The group also cheered a strong UK broadband performance, with 52,000 net customer additions in the quarter, which helped fixed service revenues grow 5.3%.
Despite the quarterly revenue hit, Vodafone confirmed it was on track for full-year underlying earnings growth of between 1% and 5% as it also continues to slash costs.
Mr Colao said: "The majority of our operations performed well, with ongoing momentum in Germany, further underlying recovery in the UK and continued good growth in Amap, all of which helped to offset increased competition in Italy and Spain."
The group's overall performance - including good progress in reducing absolute operating costs for the third year running - provides us with the confidence to reiterate our outlook for the year.
Vodafone announced in May that Mr Colao will step down on October 1 after more than 10 years at the helm.
Mr Colao, who took on the role in July 2008, will be succeeded by group chief financial officer Nick Read, who will become chief executive designate from July 27.

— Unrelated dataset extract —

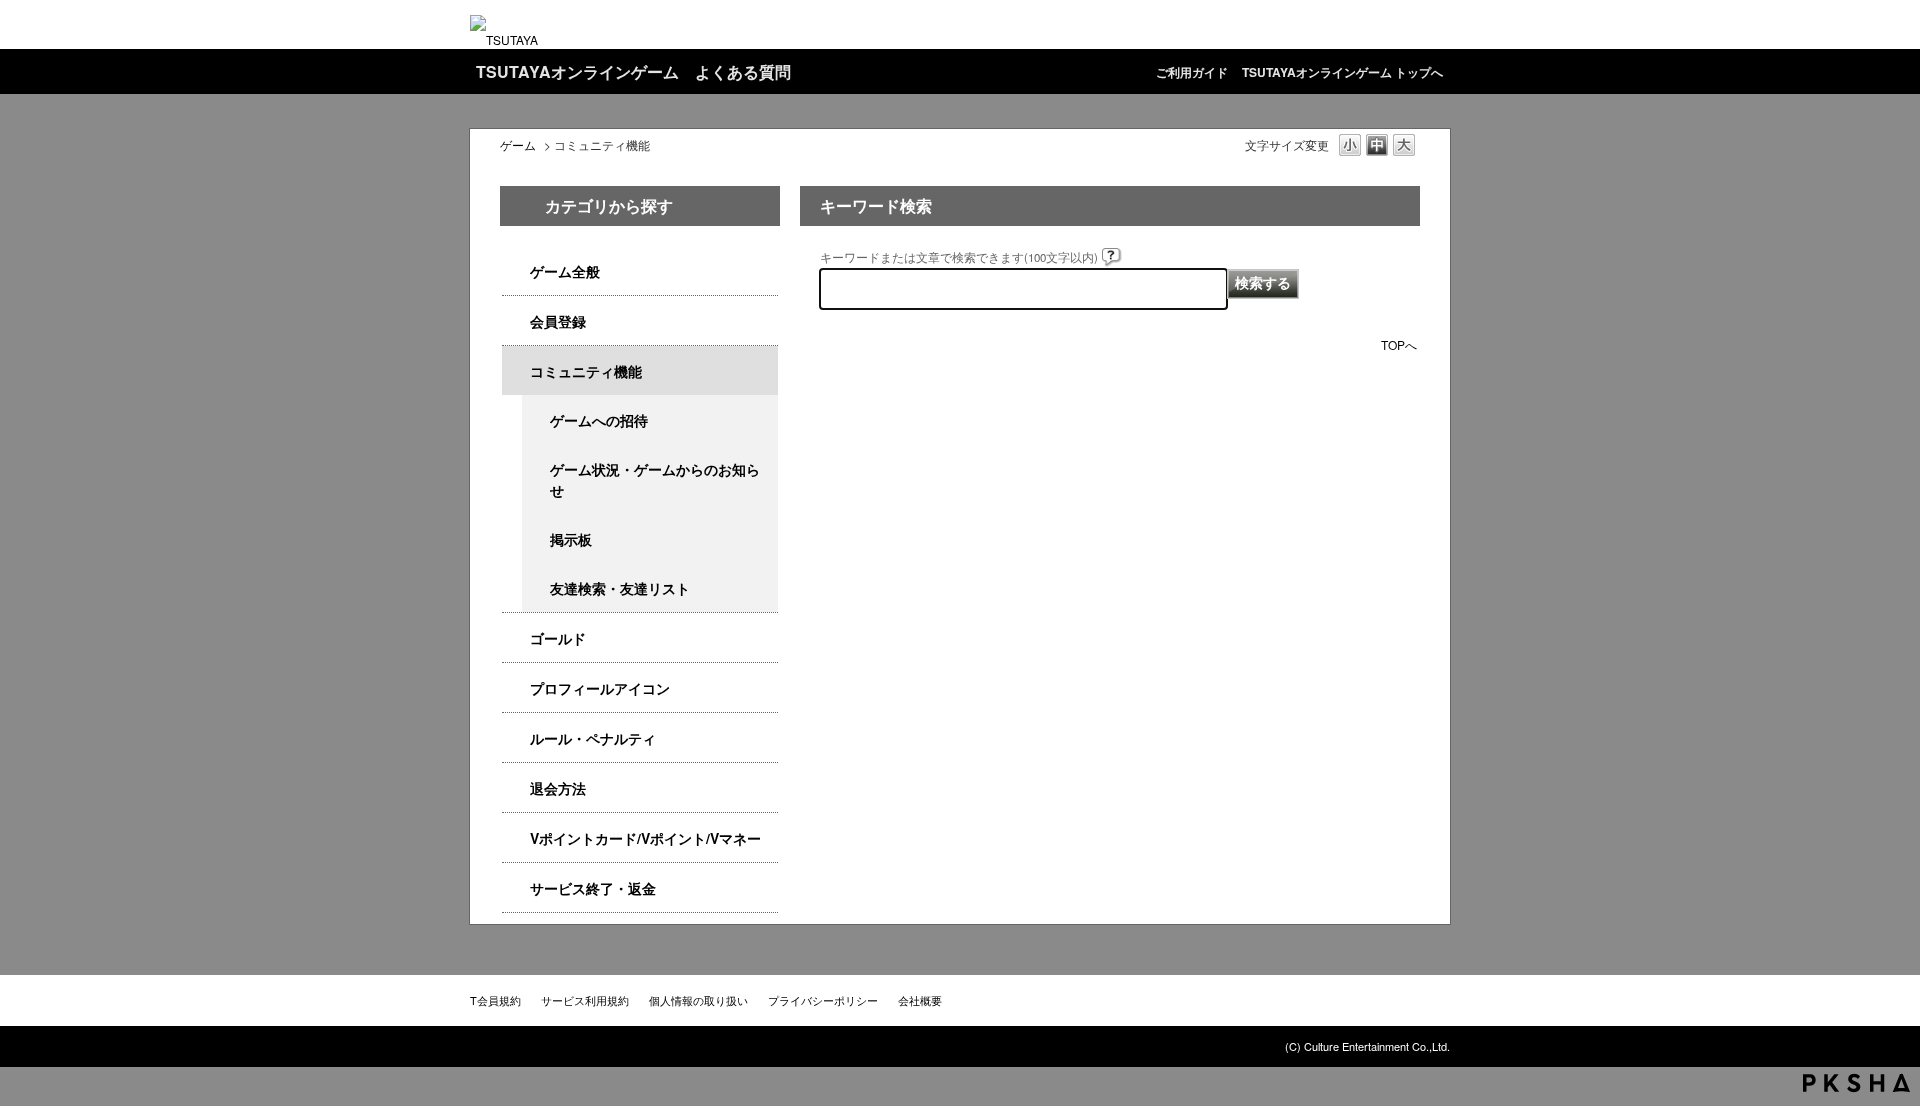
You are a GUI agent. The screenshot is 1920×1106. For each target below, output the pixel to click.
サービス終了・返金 (593, 888)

Mr Read will be replaced by deputy chief financial officer Margherita Della Valle on July 27, which is the date of Vodafone's annual shareholder meeting.
Vodafone also recently confirmed an €18.4 billion deal that will see it snap up a raft of Liberty Global assets across Europe.
It has agreed to acquire operations in Germany, the Czech Republic, Hungary and Romania in a move that it said would help it become "the leading next generation network owner in Europe" with a total reach of 110 million homes and businesses, including wholesale arrangements.